Wolfgang Heinz of the German Institute for Human Rights and a member of the Anti-Torture commission of the European Council was interviewed about this in the Frankfurter Rundschau:
Folter ist absolut verboten und nach dem Völkergewohnheitsrecht in
jedem Fall eine Straftat. Die USA haben außerdem die
Antifolterkonvention der UN unterzeichnet, und es gibt ein US-Gesetz,
das Folter verbietet. Auch ein Regierungsmemorandum wie das des
Justizministeriums kann das Völkerrecht nicht aushebeln. Und aus den
jetzt veröffentlichten Dokumenten geht klar hervor: Die Verhörmethoden
waren Folter, und sie wurde systematisch organisiert von ganz oben. (Torture is absolutely forbidden and under International Customary Law is in every case a punishable crime. Furthermore, the US is a signatory of the anti-torture provisions of the United Nations, and there are US laws outlawing torture. A government memorandum, such as those produced by the Justice Department, cannot circument human rights. And it is clear from the documents that the interrogation techniques constituted torture and that it was systematically organized from the top.)
ANZEIGE
The fact that the CIA interrogators were acting in accordance with the memoranda does not absolve them of a criminal offense:
Auch sie müssten vor Gericht gestellt werden. In der
UN-Antifolterkonvention heißt es: "Eine von einem Vorgesetzten oder
einem Träger öffentlicher Gewalt erteilte Weisung darf nicht als
Rechtfertigung für Folter geltend gemacht werden." Auf einen
Befehlsnotstand können sie sich nicht berufen, das wurde schon in den
Nürnberger Prozessen festgestellt. (They, too, must be brought to justice. The anti-torture provision of the UN reads: "A command issued by a superior or a representative of a governing body may not serve as a justification for torture." They cannot use a defense of superior orders as justification as this was alredy nullified in the Nuremberg trials.)
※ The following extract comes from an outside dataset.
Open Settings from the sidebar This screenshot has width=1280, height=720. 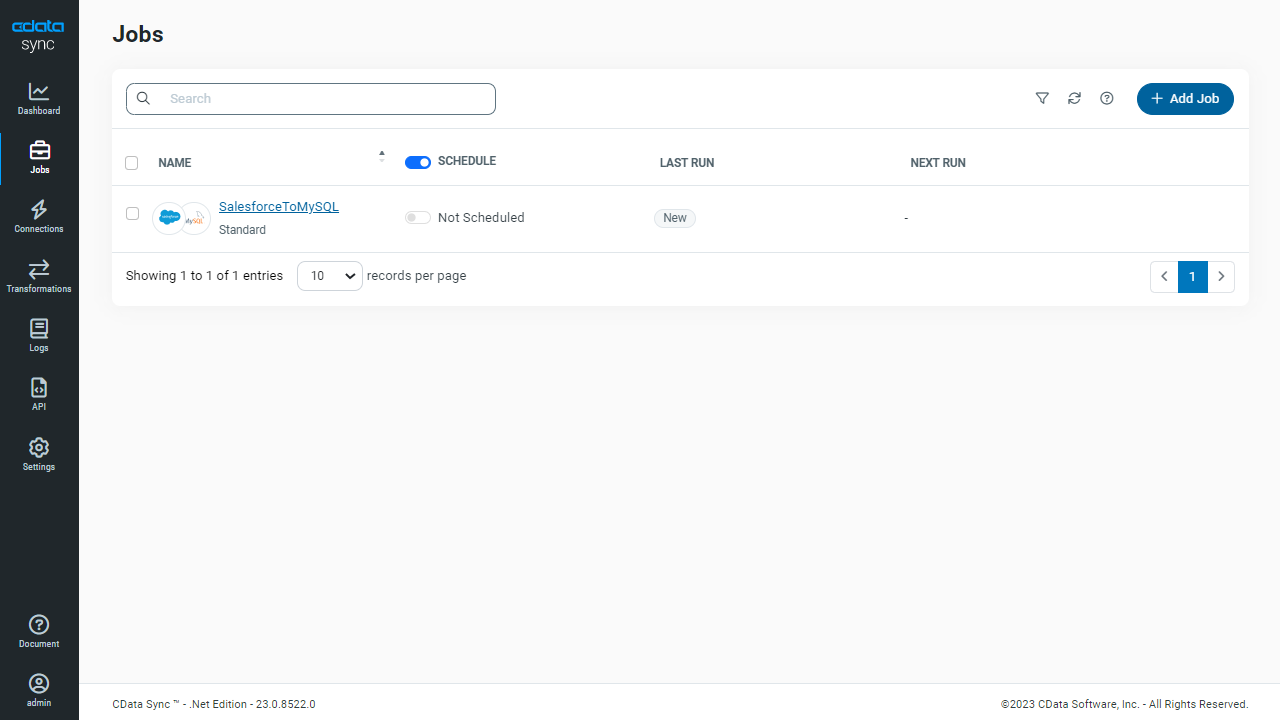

Heinz believes it would be catastrophic for the US if those who committed torture are not punished:
Der Schaden wäre immens. Die Verfehlungen der Ära Bush würden nicht
aufgeklärt und das Argument der Cheneys und Rumsfelds, die Verhöre
seien für den Schutz der USA notwendig gewesen, nicht abschließend
entkräftet. Repressive Regimes, denen der Westen
Menschenrechte predigt, könnten sich in ihrer Praxis durch die
"doppelten Standards" des Westens bestätigt fühlen. (The damage would be enormous. The improprieties of the Bush era would not be cleared up, and the arguments of the Cheneys and Rumsfeld - that the interrogations were necessary for the protection of the US - would not be refuted. ... Repressive regimes that are routinely criticized by the west for human rights abuses, could point to the double standard of western nations to justify their practices.)